Because hydrofluorocarbons (HFCs) do not deplete the ozone layer, they are becoming popular substitutes for chlorofluorocarbons (CFCs) and hydrochlorofluorocarbons (HCFCs) for use as heat transfer agents, blowing agents, and propellants. HFCs are typically prepared by fluorinating a chlorinated organic compound with a fluorination agent such as hydrogen fluoride in the presence of a fluorination catalyst. This reaction may be conducted in either the liquid or gas phase. Generally, the liquid phase fluorination is preferred because the reaction is controlled at relatively lower temperatures which results in less by-product formation due to decomposition.
Liquid phase fluorination, however, uses and generates corrosive compounds, such as, for example, hydrogen fluoride, hydrogen chloride, and catalysts, which form superacids. These superacids tend to corrode the reactor in which the reaction is conducted, even reactors comprised of corrosion-resistant materials such as Inconel 600, NAR25-50MII, Hastelloy C, Hastelloy G-30, duplex stainless steel, and Hastelloy C-22. Corrosion of the reactor compromises the structural integrity of the reactor and reduces its useful life. Therefore, a need to minimize reactor corrosion exists.
One method of reducing such corrosion is taught in Japanese Kokai Patent Application Publication No. 233102(1995). In this publication, a method is disclosed for the liquid phase fluorination of a chlorinated organic compound in a reactor made or lined with a fluorine resin.
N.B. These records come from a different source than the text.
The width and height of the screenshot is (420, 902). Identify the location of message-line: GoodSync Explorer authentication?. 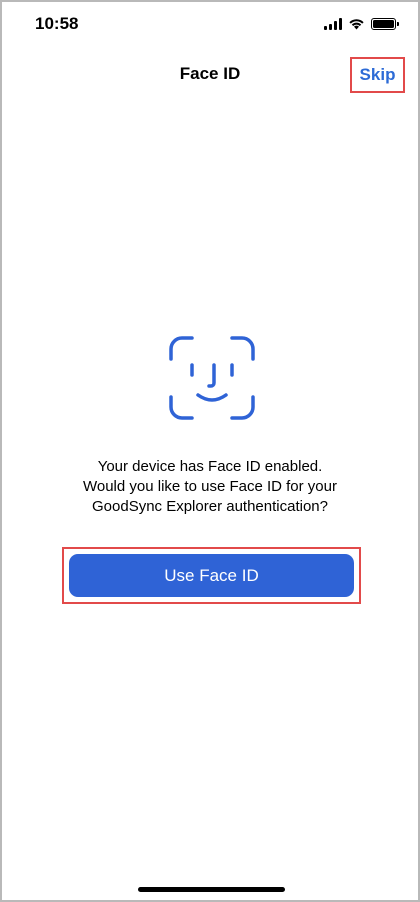
(210, 506).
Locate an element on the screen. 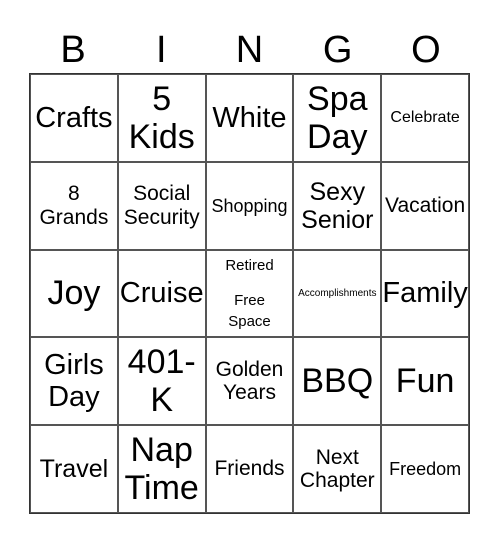 Image resolution: width=500 pixels, height=544 pixels. bingo-cell-free-space: Retired Free Space is located at coordinates (250, 294).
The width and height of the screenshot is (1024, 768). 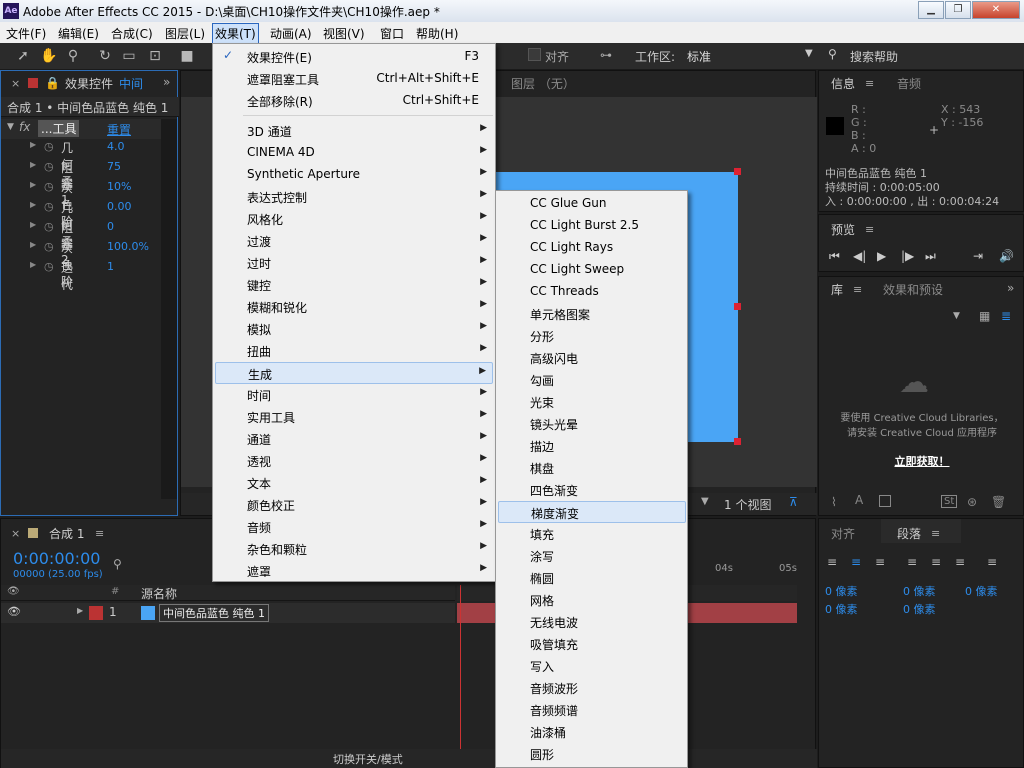 I want to click on panel-close-icon: ×, so click(x=16, y=534).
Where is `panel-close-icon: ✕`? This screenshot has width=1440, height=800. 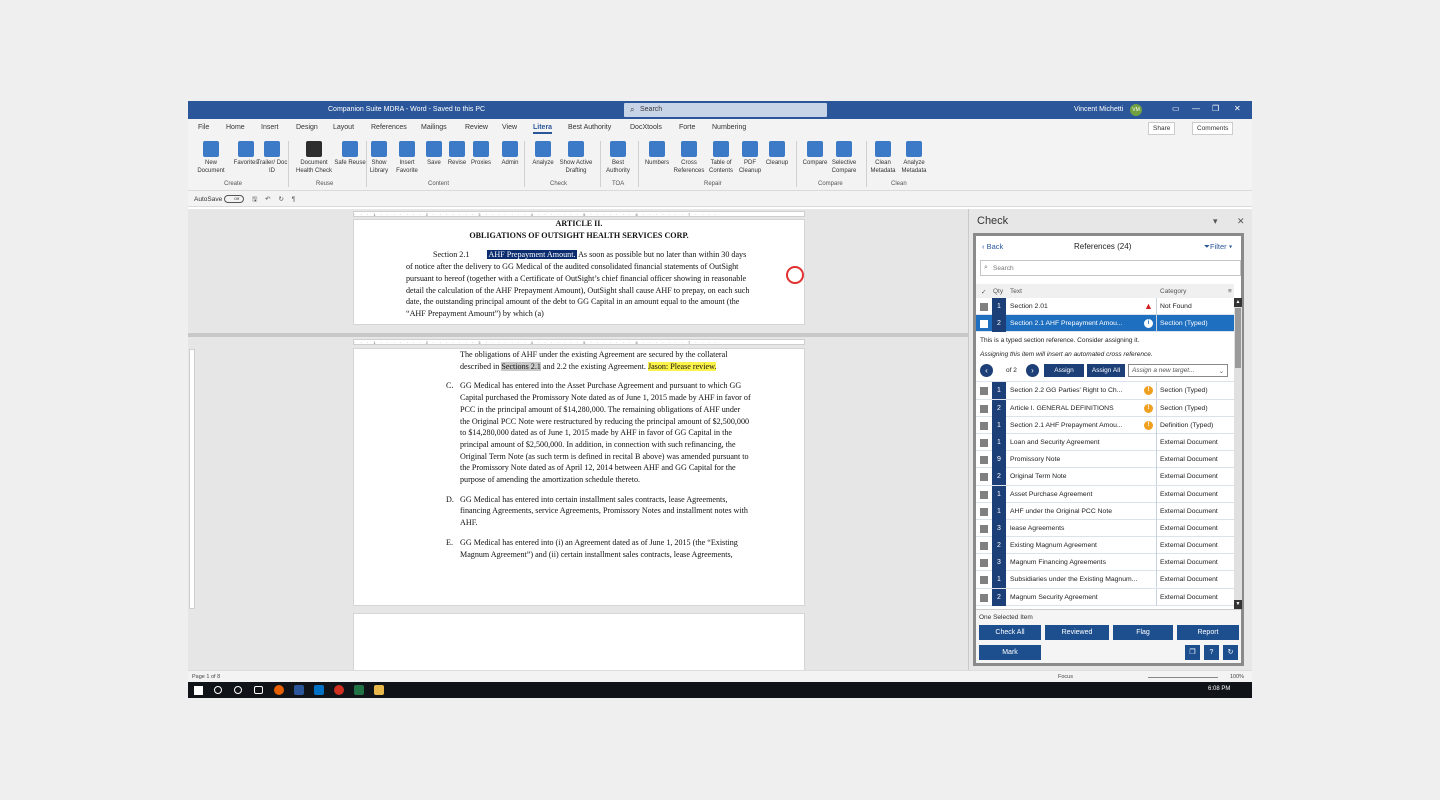
panel-close-icon: ✕ is located at coordinates (1241, 222).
The method involves gaseous feeds of hydrogen fluoride and chlorinated organic compound. Because the process is restricted to gaseous feed streams, it is limited in the type of HFCs it can produce. Chlorinated organic compounds having two or more carbon atoms tend to decompose before reaching their gaseous state. For example, pentachloropropane tends to decompose significantly at temperature greater than 90.degree. C. while its boiling point is about 190.degree. C. Thus, as a practical matter, the process disclosed in this publication can only be used to produce fluorinated methanes.
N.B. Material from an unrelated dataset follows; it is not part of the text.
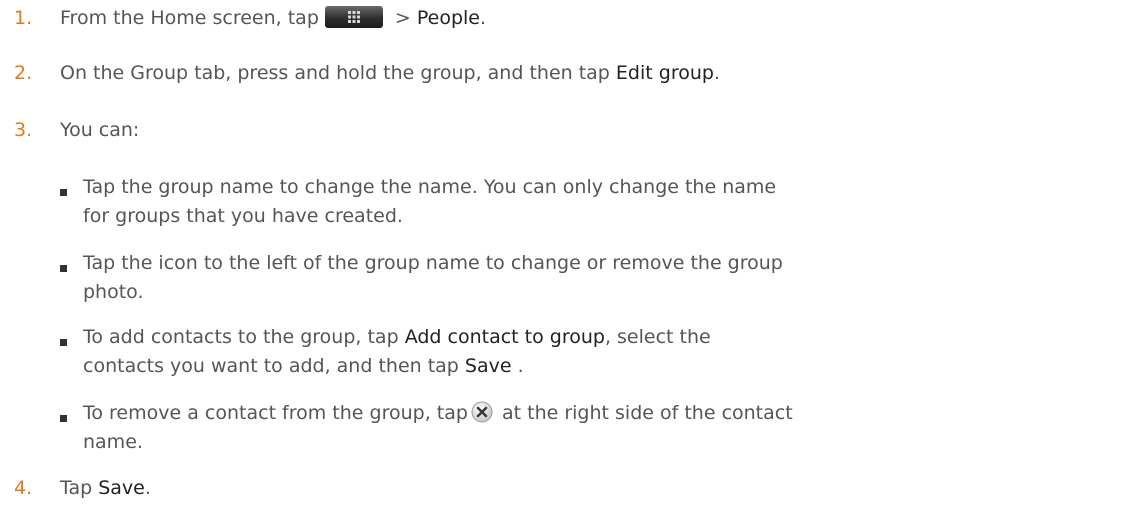 The image size is (1128, 523). I want to click on step-text: From the Home screen, tap > People., so click(273, 18).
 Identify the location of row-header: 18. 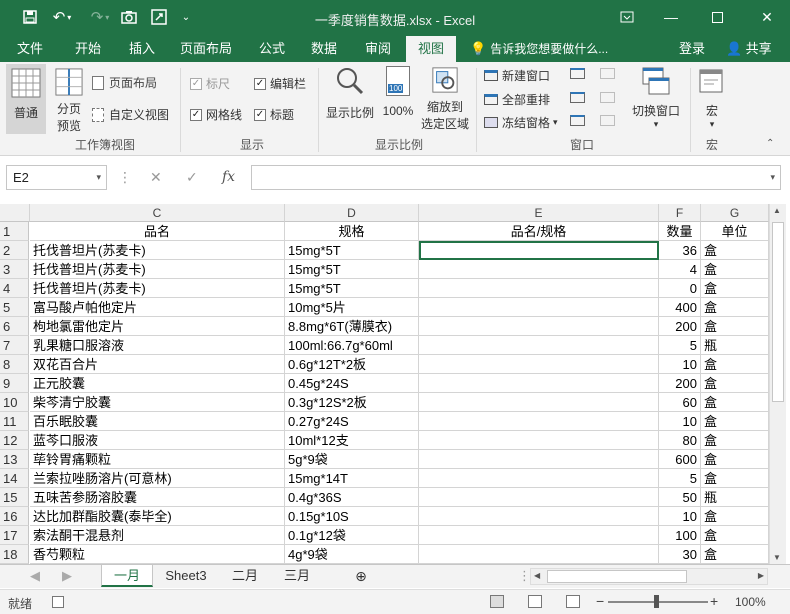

The aforementioned Japanese publication also states that when heat transfer through the reactor is necessary, which is usually the case in liquid phase fluorination, the fluorine resin liner should be applied using a molding method. The only molding method identified therein is rotary-baked molding.
Generally, reactors having a molded liner, such as a rotary-baked or sprayed-on liner, are not suitable for large-scale commercial production. Reactors having such liners must be baked in large kilns or ovens, which are expensive and frequently unavailable. Indeed, fitting a large reactor, for example, greater than about a 1,000 gallons, with a baked liner is impractical.
A molded liner not only imposes practical limitations on the reactor, but also introduces structural limitations. It has been found that molded liners tend to be permeable and, under high pressures and over time, reactants tend to penetrate the liner and develop pressure between the liner and the reactor wall. This pressure causes the liner to blister, and eventually the liner comes loose. The problem of liner penetration is exacerbated by the absence of weep holes in a molded-liner reactor. Ordinarily, weep holes allow reactants that penetrate the liner to escape from the reactor. A molded liner, however, generally cannot be used in a reactor with weep holes. When applying a molded liner, a fluid fluoropolymer is applied to the reactor wall, and, thus, holes in the reactor wall will result in holes in the molded liner. Holes in the liner obviously compromise the reactor's ability to be pressurized. Therefore, while a rotary-baked, fluorine-resin liner may minimize reactor corrosion, its structural limitations nevertheless limit the reactor's useful life.
Therefore, a need exists for a commercially viable method of producing a wide range of HFCs while minimizing reactor corrosion. The present invention fulfills this need among others.